Available records |
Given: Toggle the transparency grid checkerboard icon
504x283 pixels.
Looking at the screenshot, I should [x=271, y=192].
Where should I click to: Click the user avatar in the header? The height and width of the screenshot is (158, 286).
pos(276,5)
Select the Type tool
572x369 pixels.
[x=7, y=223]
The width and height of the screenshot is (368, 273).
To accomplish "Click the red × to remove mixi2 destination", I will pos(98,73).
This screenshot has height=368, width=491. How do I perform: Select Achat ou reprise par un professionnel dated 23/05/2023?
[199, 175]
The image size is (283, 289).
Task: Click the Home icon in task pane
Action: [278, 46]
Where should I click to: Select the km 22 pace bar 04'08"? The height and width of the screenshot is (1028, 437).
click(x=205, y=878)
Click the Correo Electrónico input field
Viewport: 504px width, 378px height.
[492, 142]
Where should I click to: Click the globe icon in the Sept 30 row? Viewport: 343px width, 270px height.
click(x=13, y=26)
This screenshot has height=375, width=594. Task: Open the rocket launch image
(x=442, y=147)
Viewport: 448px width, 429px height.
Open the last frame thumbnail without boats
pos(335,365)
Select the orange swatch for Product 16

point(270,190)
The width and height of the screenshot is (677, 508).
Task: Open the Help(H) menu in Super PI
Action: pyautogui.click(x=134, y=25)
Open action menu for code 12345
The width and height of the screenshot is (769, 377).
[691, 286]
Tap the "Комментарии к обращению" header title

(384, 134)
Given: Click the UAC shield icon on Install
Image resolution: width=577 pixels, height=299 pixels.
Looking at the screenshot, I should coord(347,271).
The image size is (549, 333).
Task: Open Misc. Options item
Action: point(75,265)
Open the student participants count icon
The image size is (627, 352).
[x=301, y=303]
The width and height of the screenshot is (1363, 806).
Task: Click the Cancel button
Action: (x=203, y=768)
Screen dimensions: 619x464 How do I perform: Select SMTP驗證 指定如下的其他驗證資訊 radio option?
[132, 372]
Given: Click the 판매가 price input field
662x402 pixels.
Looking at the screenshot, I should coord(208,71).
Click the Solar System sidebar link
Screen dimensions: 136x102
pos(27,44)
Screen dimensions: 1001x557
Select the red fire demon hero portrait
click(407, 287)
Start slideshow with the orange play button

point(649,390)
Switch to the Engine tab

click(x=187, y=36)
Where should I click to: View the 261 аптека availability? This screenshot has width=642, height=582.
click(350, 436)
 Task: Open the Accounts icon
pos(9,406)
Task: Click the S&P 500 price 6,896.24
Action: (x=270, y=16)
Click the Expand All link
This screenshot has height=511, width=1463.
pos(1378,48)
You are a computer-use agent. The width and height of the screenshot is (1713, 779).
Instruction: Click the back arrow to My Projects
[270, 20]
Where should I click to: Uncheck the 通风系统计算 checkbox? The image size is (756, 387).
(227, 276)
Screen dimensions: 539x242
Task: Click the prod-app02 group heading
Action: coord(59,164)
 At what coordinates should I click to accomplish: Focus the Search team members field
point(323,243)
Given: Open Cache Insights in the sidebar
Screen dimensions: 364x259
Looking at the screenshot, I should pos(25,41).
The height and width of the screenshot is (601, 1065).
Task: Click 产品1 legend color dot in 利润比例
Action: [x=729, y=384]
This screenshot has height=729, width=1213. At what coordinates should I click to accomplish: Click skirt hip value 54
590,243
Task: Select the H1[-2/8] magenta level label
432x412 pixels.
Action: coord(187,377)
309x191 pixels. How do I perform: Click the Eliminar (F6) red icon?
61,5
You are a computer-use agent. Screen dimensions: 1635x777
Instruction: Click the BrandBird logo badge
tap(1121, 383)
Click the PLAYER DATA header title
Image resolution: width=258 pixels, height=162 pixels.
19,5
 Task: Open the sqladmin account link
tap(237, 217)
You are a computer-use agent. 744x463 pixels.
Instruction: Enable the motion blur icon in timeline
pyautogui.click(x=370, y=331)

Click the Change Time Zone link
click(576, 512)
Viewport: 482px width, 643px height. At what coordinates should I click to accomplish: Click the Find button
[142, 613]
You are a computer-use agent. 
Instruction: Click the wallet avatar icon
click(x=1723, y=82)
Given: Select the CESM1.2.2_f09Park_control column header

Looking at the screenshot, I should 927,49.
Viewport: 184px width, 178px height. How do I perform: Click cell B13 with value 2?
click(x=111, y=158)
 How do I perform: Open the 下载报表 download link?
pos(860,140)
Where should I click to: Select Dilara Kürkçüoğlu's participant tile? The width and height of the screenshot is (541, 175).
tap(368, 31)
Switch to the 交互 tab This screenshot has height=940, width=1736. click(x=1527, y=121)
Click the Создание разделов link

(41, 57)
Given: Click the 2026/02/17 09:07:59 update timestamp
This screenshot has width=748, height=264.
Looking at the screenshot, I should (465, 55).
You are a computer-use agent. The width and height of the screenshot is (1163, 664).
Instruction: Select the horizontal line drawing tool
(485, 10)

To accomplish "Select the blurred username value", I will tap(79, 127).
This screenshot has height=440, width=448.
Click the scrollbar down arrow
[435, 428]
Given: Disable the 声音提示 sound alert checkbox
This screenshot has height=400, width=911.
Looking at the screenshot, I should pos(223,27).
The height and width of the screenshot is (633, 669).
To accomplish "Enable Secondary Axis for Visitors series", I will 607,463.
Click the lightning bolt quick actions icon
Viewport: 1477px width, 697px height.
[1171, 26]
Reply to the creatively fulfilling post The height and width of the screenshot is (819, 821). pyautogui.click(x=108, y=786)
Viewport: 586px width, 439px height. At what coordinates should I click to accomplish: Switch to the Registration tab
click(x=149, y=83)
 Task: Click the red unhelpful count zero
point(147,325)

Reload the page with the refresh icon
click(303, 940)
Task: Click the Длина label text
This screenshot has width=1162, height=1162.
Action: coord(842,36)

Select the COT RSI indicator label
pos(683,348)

What you are asked to do | Going down from the first line of the entries above, restate each line word for word until the line holding "Viewport: 448px width, 429px height." is done.

Result |
Given: Toggle the transparency grid checkerboard icon
504x283 pixels.
Looking at the screenshot, I should [x=271, y=192].
Where should I click to: Click the user avatar in the header? The height and width of the screenshot is (158, 286).
pos(276,5)
Select the Type tool
572x369 pixels.
[x=7, y=223]
The width and height of the screenshot is (368, 273).
To accomplish "Click the red × to remove mixi2 destination", I will pos(98,73).
This screenshot has height=368, width=491. How do I perform: Select Achat ou reprise par un professionnel dated 23/05/2023?
[199, 175]
The image size is (283, 289).
Task: Click the Home icon in task pane
Action: [278, 46]
Where should I click to: Select the km 22 pace bar 04'08"? The height and width of the screenshot is (1028, 437).
click(x=205, y=878)
Click the Correo Electrónico input field
Viewport: 504px width, 378px height.
[492, 142]
Where should I click to: Click the globe icon in the Sept 30 row? Viewport: 343px width, 270px height.
click(x=13, y=26)
This screenshot has height=375, width=594. Task: Open the rocket launch image
(x=442, y=147)
Viewport: 448px width, 429px height.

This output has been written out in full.